§ **What you have to do**:
Some lines in the entries contain the word "agent". Copy all of them.

§ **Records shown**:
· · · · ·

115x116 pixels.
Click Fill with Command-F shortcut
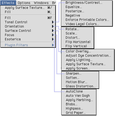click(x=28, y=18)
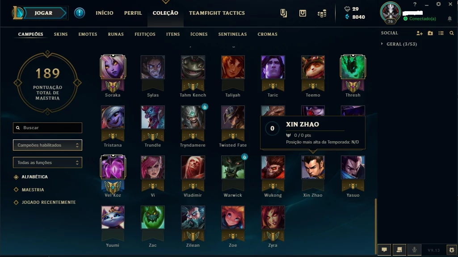The image size is (458, 257).
Task: Open the chat bubble icon
Action: pos(384,250)
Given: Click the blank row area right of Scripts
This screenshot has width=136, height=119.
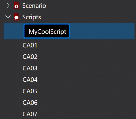Looking at the screenshot, I should coord(88,17).
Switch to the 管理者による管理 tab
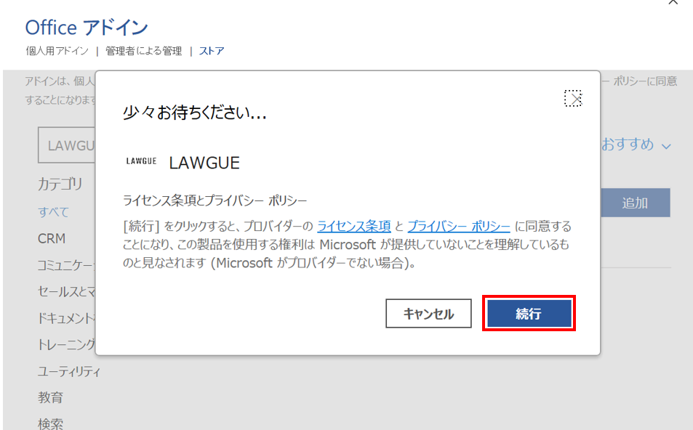The image size is (693, 430). point(143,51)
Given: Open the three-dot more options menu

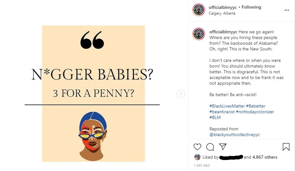Looking at the screenshot, I should (x=286, y=10).
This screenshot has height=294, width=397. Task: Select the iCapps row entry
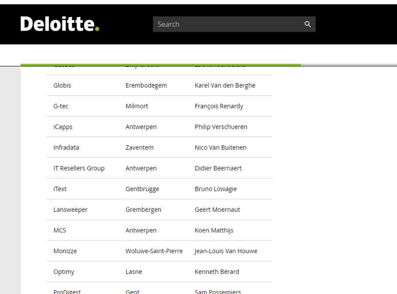coord(63,127)
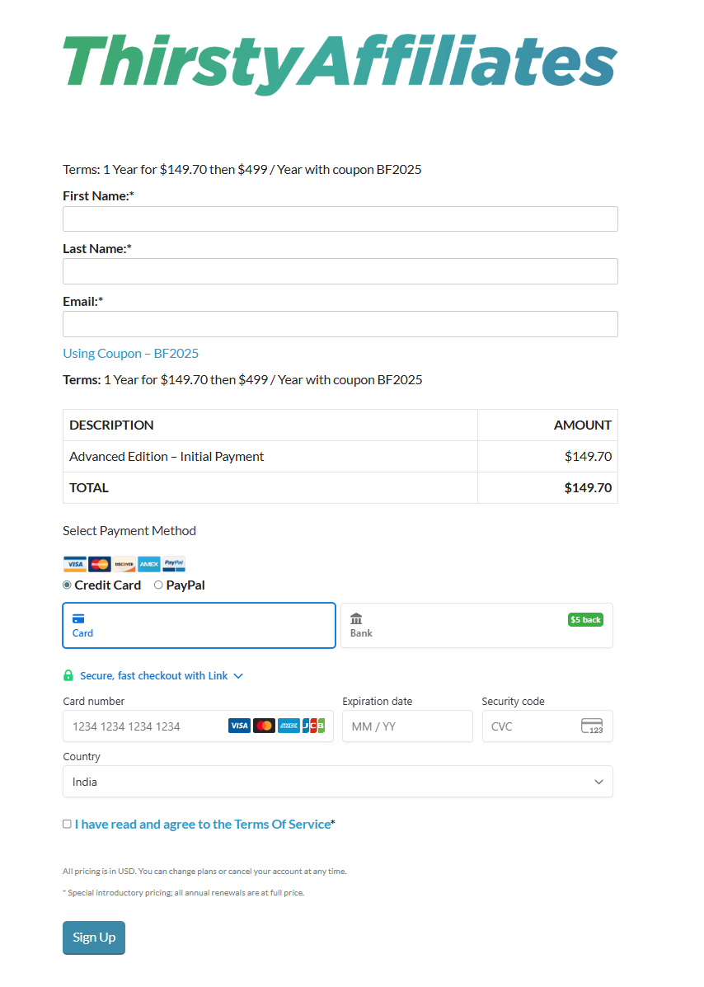The width and height of the screenshot is (704, 987).
Task: Click the Mastercard icon in card number field
Action: tap(264, 726)
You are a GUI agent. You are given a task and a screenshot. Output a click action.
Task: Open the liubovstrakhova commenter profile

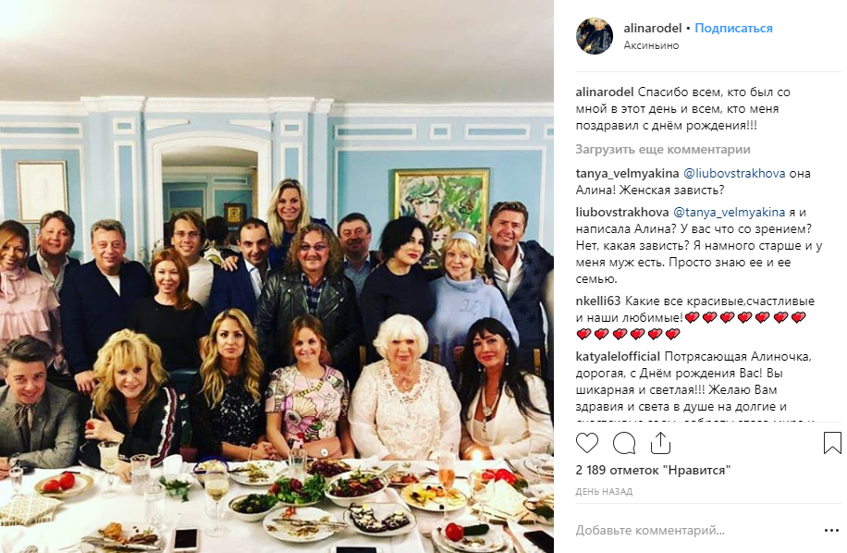click(x=621, y=211)
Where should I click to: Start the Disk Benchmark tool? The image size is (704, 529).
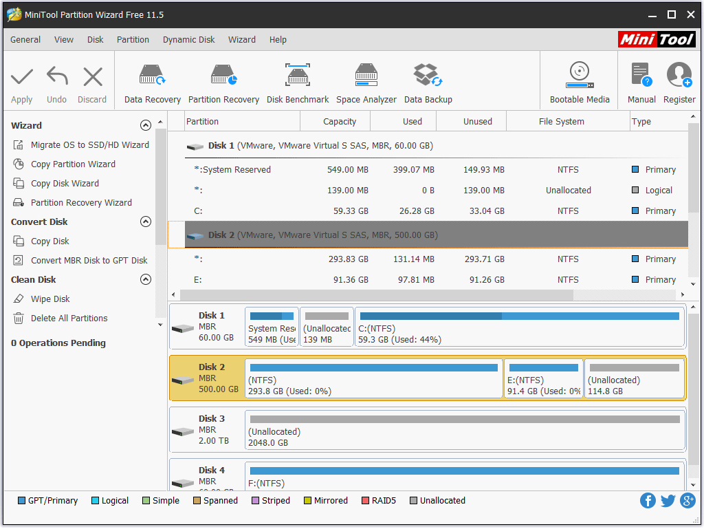[x=298, y=83]
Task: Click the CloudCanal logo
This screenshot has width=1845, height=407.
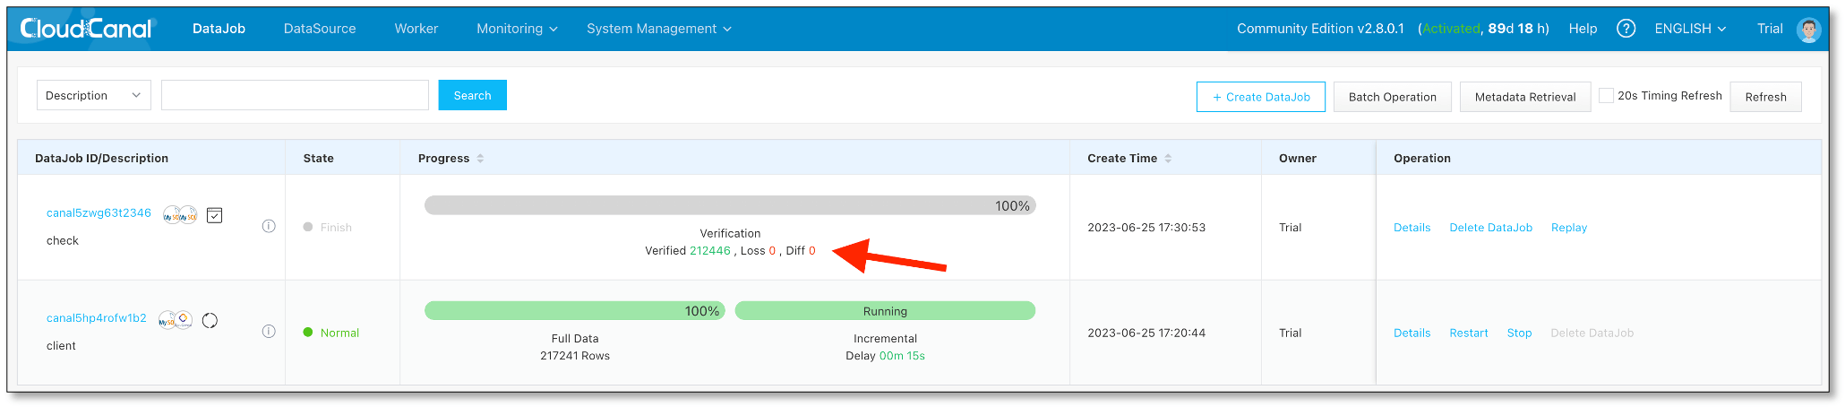Action: coord(87,29)
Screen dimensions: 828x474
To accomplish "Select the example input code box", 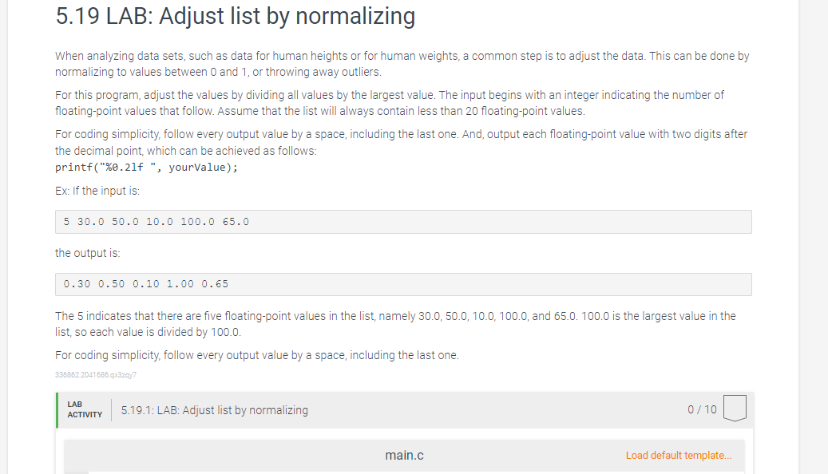I will [x=403, y=221].
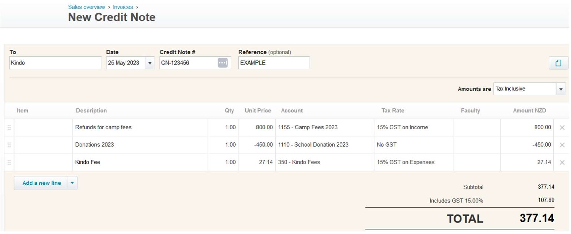
Task: Click the file attachment icon button
Action: point(558,63)
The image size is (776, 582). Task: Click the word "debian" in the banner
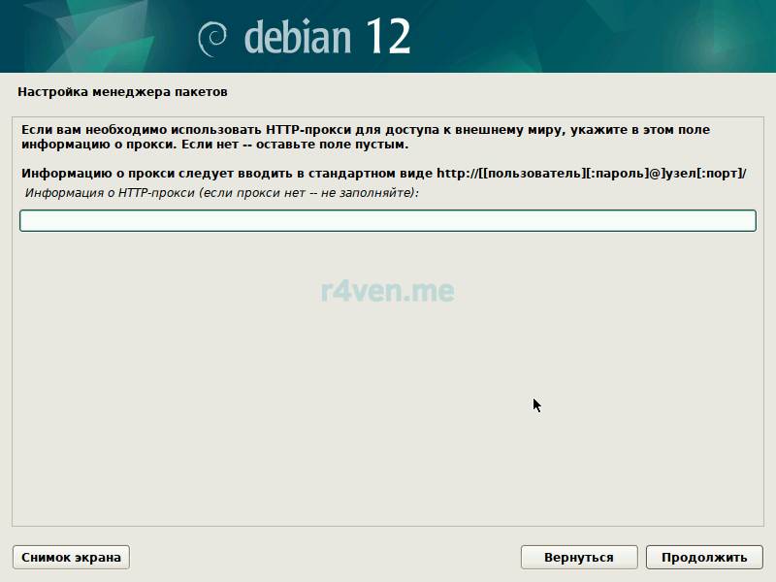(x=299, y=37)
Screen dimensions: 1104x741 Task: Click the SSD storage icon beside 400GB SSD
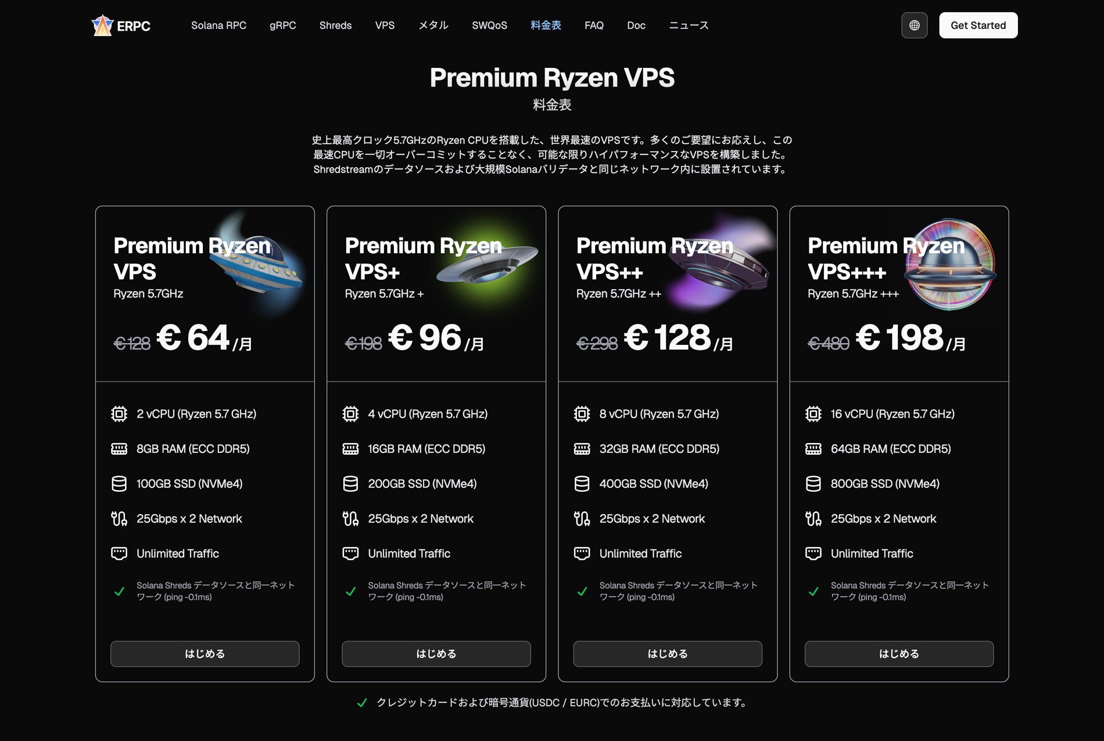582,484
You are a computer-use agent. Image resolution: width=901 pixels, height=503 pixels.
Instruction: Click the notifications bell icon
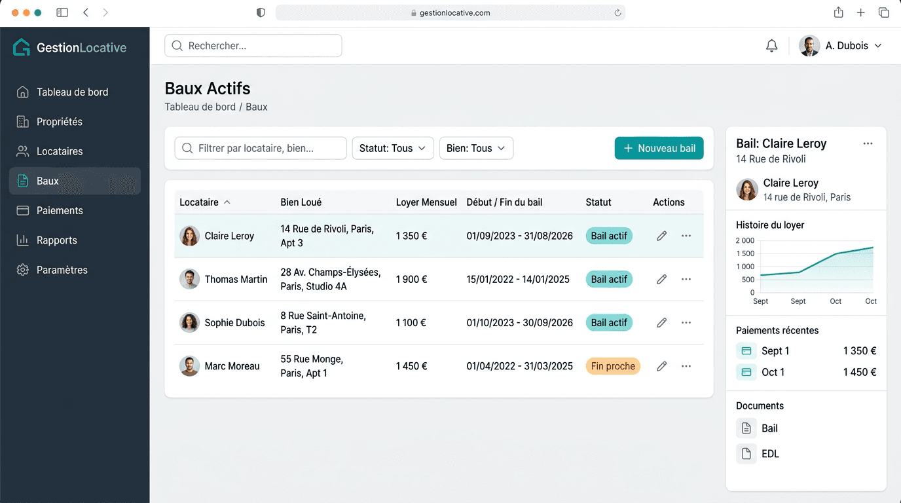tap(772, 46)
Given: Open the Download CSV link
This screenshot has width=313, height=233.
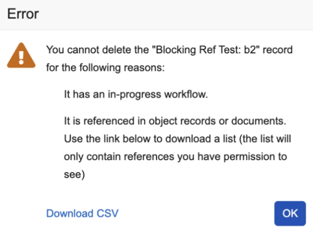Looking at the screenshot, I should point(83,213).
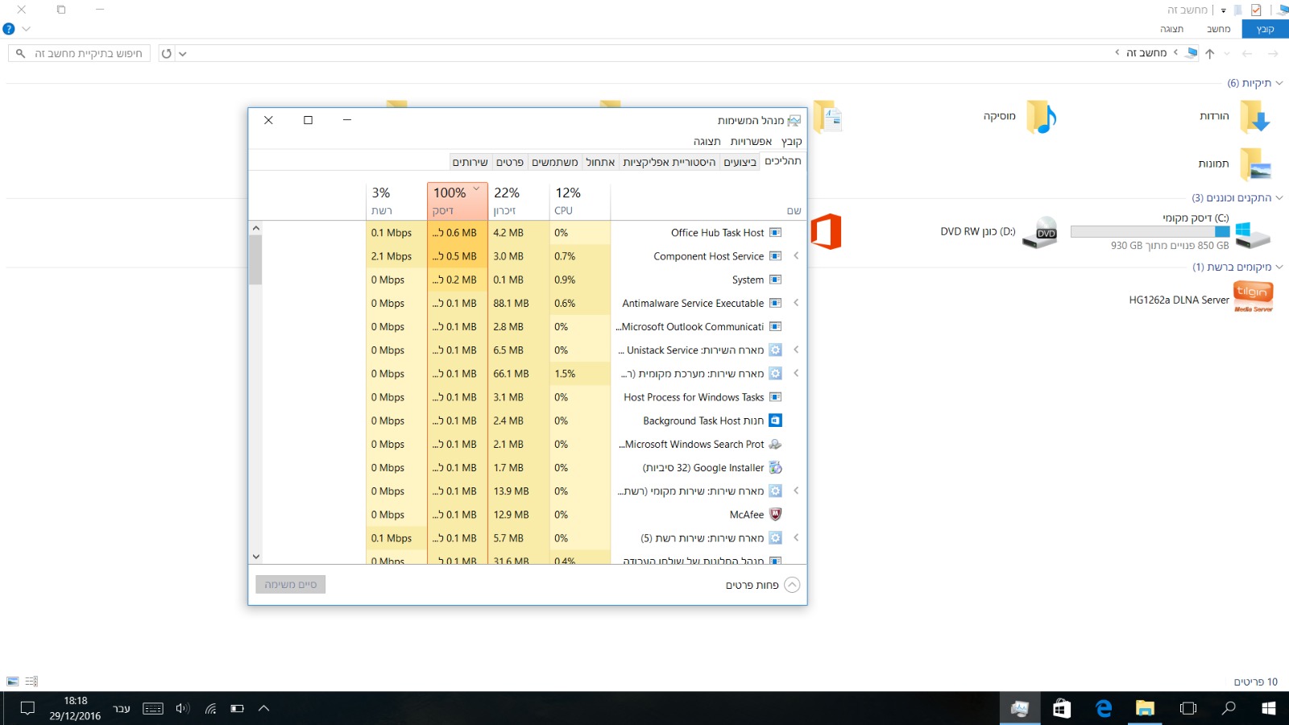1289x725 pixels.
Task: Expand the Antimalware Service Executable process
Action: click(796, 303)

· · · · ·

§ **Answer box**:
You are a GUI agent. You are given a task and a screenshot. Output a click action.
You are a computer-use agent. Image resolution: width=901 pixels, height=503 pixels.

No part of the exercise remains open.